§ **PROVIDED DATA**
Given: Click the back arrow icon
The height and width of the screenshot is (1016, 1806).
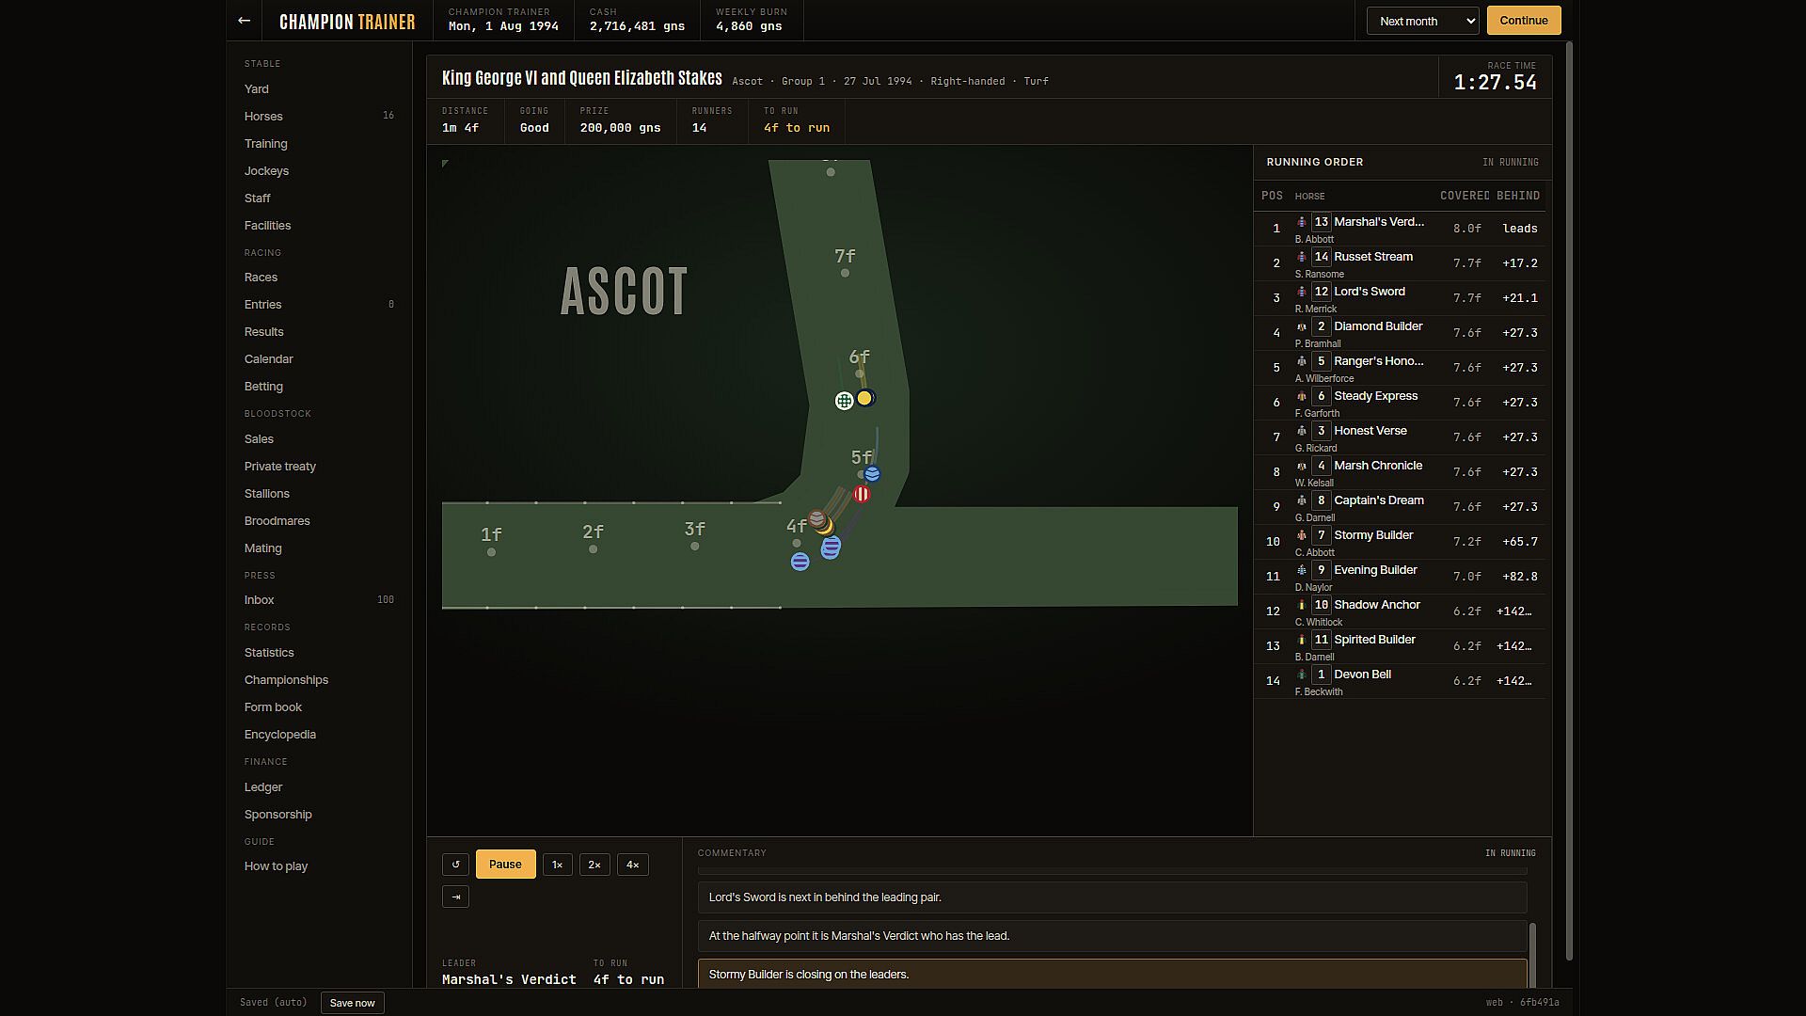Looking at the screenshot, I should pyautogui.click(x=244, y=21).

* * *

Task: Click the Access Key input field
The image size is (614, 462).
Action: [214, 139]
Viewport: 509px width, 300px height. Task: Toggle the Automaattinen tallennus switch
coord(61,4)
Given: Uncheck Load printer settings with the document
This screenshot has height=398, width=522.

* * *

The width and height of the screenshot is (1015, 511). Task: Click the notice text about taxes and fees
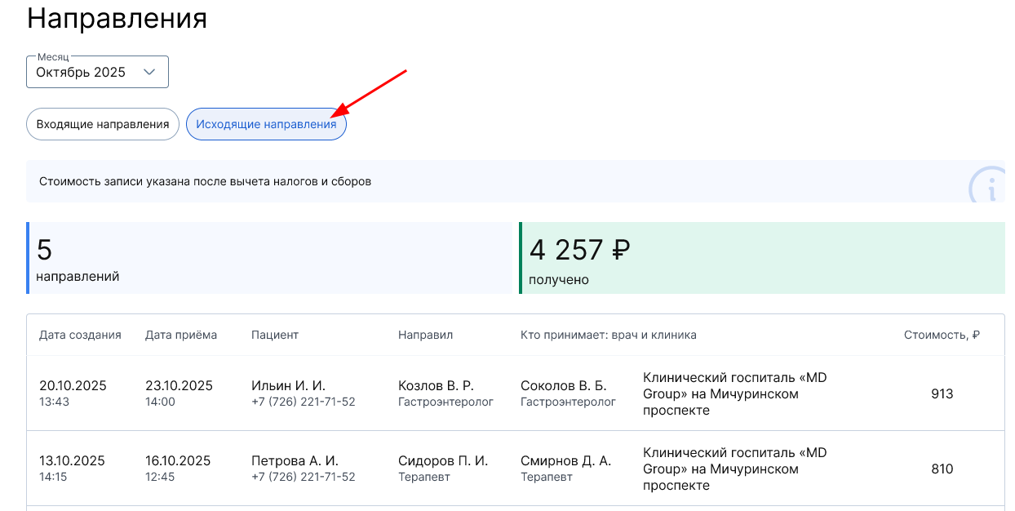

§ **EXERCISE OBJECTIVE**
Your task is to transcribe, with no changes, only the lines of the listing above that lie between the line holding "Task: Click the Access Key input field" and the line holding "This screenshot has height=398, width=522.", inclusive.

§ **SOLVED EXERCISE**
Task: Click the Access Key input field
The image size is (614, 462).
Action: [214, 139]
Viewport: 509px width, 300px height. Task: Toggle the Automaattinen tallennus switch
coord(61,4)
Given: Uncheck Load printer settings with the document
This screenshot has height=398, width=522.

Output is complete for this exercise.